Amy Alvarez, associate professor of practice in the Messina College at Boston College, won for her poetry collection, Makeshift Altar: Poems (University Press of Kentucky, 2024). In her collection, Alvarez weaves together themes of environment, family, and migration, as well as her own ancestry as a Black Latinx woman, to showcase the meaning of home and existence and the complexities of navigating life as a multicultural American.

Before joining the Boston College faculty in 2024, Alvarz taught at West Virginia University for eight years. Earlier, she was a lead English teacher at Boston Day and Evening Academy. In addition to Makeshift Altar, she is a co-author of Essential Voices: A COVID-19 Anthology (West Virginia University Press, 2023). Alvarez holds a bachelor’s degree in English from Hobart and William Smith Colleges in New York, a master’s degree in English education from the City College of New York, and a master of fine arts degree in creative writing from the University of Southern Maine.

Percival Everett, distinguished professor of English at the University of Southern California, won for his novel, James (Doubleday, 2024), a re-imagining of the Adventures of Huckleberry Finn told through the enslaved Jim’s point of view. The novel has won numerous prestigious awards, including the 2025 Pulitzer Prize in Fiction.

Professor Everett has taught creative writing at USC’s Dornsife College of Letters, Arts, and Sciences since 1998. He is the author of more than 30 works of fiction, including Telephone (Graywolf Press, 2020), which was a Pulitzer Prize finalist in 2021. His novel, Erasure (Graywolf Press, 2001), was the inspiration for the film American Fiction, which won the Academy Award for Best Adapted Screenplay in 2023. Professor Everett received his bachelor’s degree in philosophy from the University of Miami and his master’s degree in creative writing from Brown University in Providence, Rhode Island.
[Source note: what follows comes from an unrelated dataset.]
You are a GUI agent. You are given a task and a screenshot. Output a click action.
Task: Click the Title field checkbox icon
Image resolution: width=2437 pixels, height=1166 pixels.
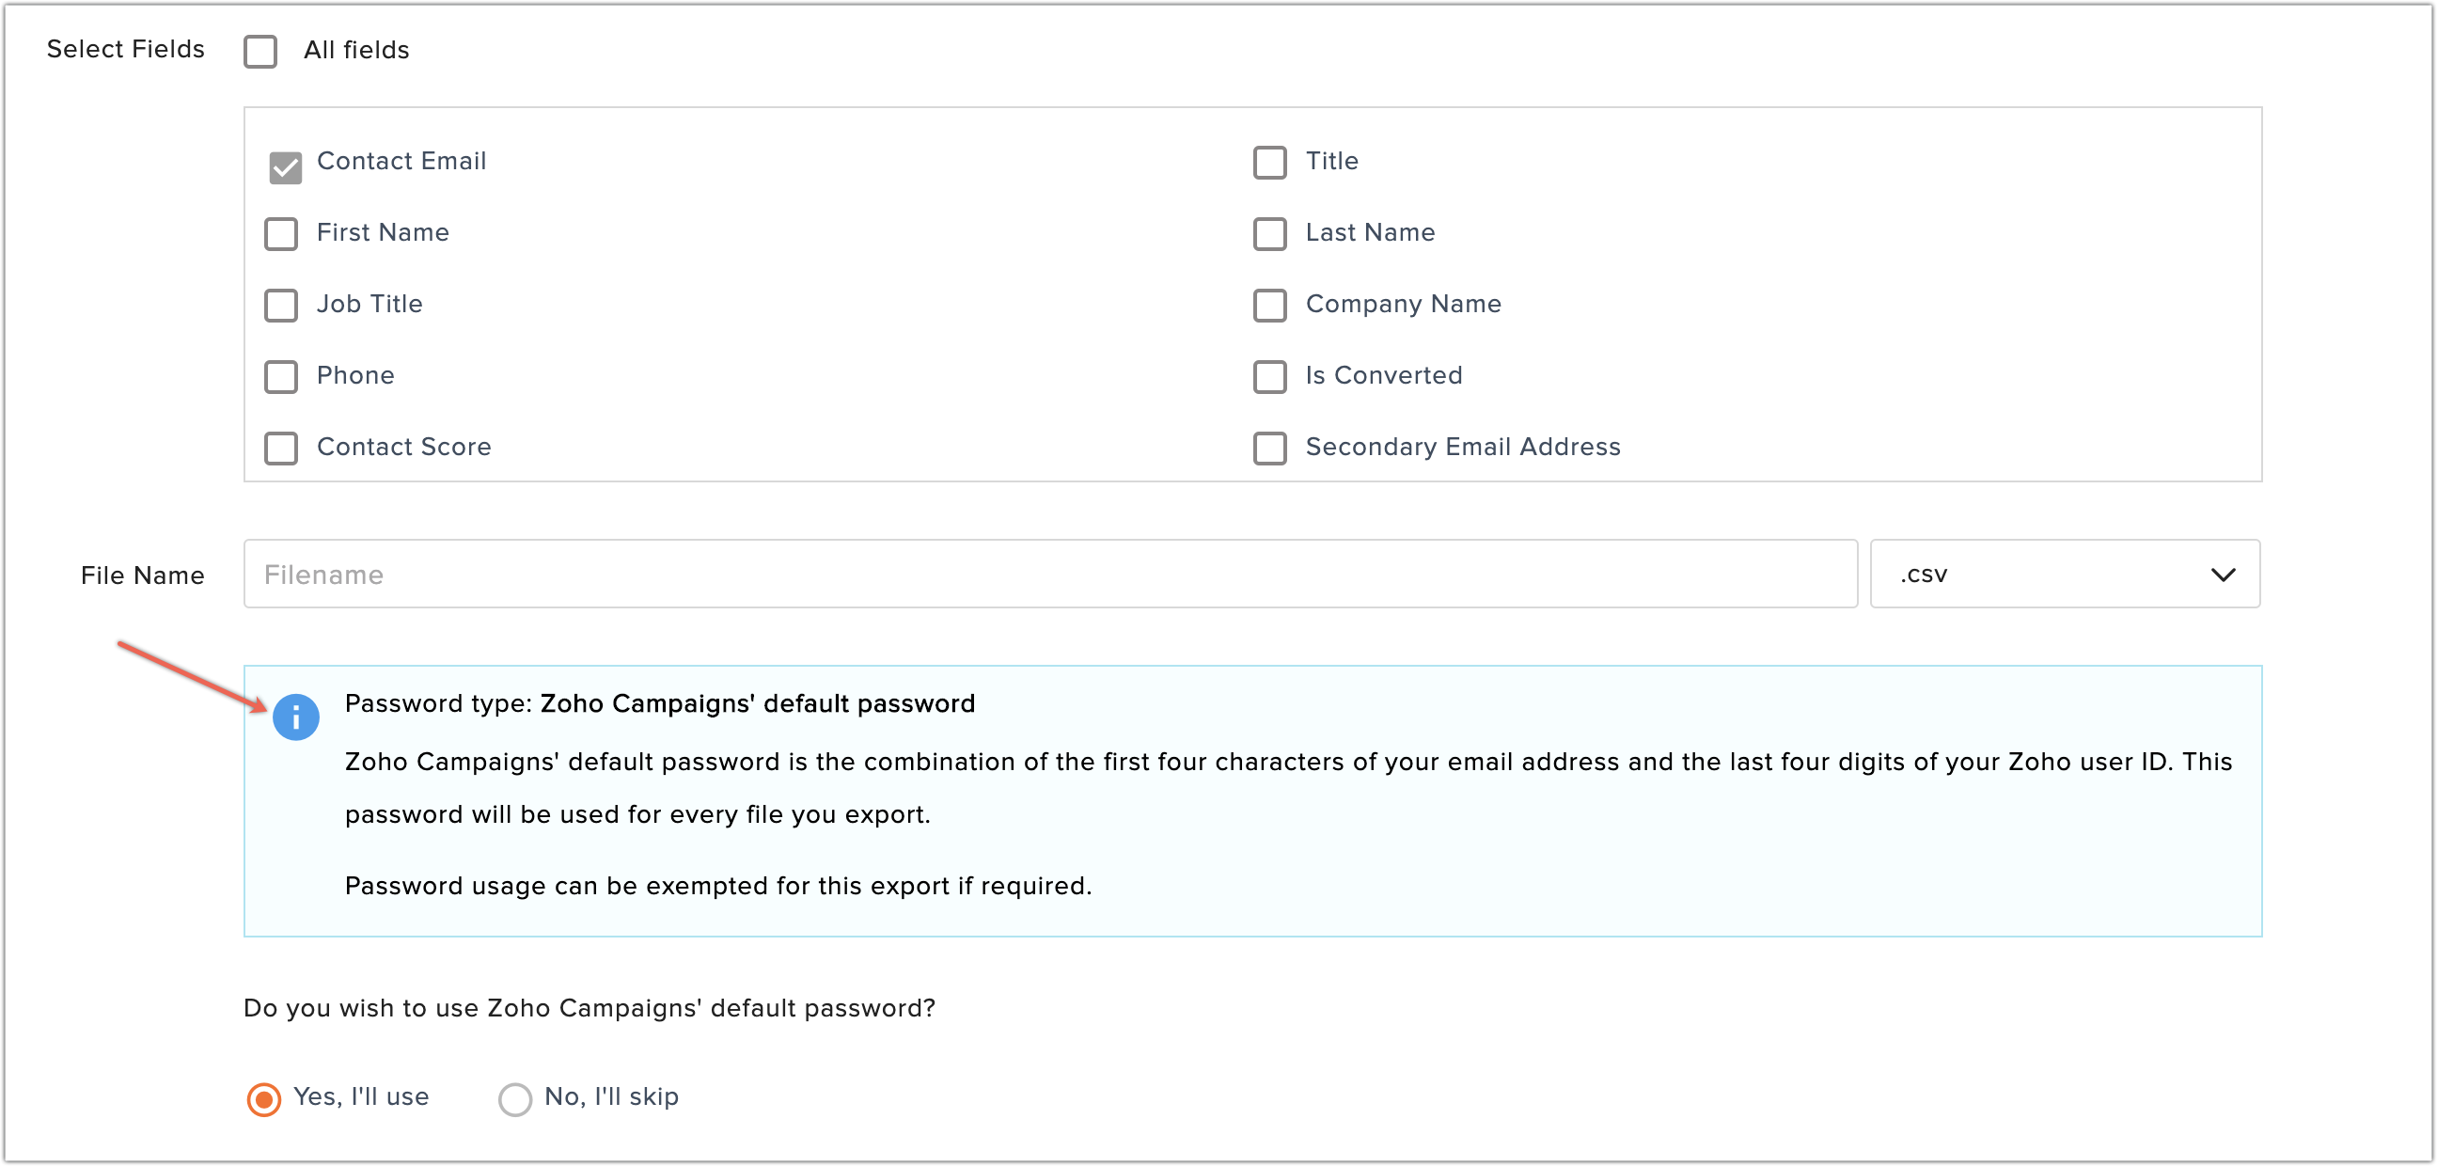(1271, 162)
Danzy Senna, professor of English and creative writing at the University of Southern California, won for her novel, Colored Television (Riverhead Books, 2024). Described as a dark comedy, the book follows a novelist-turned-television writer living in Los Angeles, covering themes of love and ambition, failure and reinvention, and the racial-identity-industrial complex.

Born to African American and Anglo-Irish parents, Senna focuses her writing on multiracial and complex social identities. Her first novel, Caucasia (Riverhead Books, 1998), has been translated into 12 languages and has become required reading for several English and African American college courses. A native of Boston, Senna holds a bachelor’s degree in American studies from Stanford University and a master of fine arts degree in creative writing from the University of California, Irvine.

In addition to the American Book Awards, the Before Columbus Foundation issued special citations to two Black scholars currently affiliated with Ivy League universities.

John Edgar Wideman, professor emeritus of Africana studies and literary arts at Brown University, received the foundation’s Lifetime Achievement Award. He is the author of nearly 20 works of fiction and nonfiction, including the forthcoming Languages of Home: Essays on Writing, Hoop, and American Lives 1975-2025 (Scribner, 2025). Among his many accomplishments include becoming the second African American to win a Rhodes Scholarship. He has taught at the University of Massachusetts Amherst, the University of Wyoming, and his alma mater, the University of Pennsylvania, where he founded and chaired the African American studies department.

Erroll McDonald, a faculty member with Columbia University and vice president and executive editor of the Knopf Doubleday Publishing Group of Penguin Random House, received the Editor/Publisher Award. A former PEN America trustee, he recently stepped down from his role as chair of the board of the Center for Fiction following seven years of service. He holds a bachelor’s degree in English from Yale University and an MBA from Columbia University.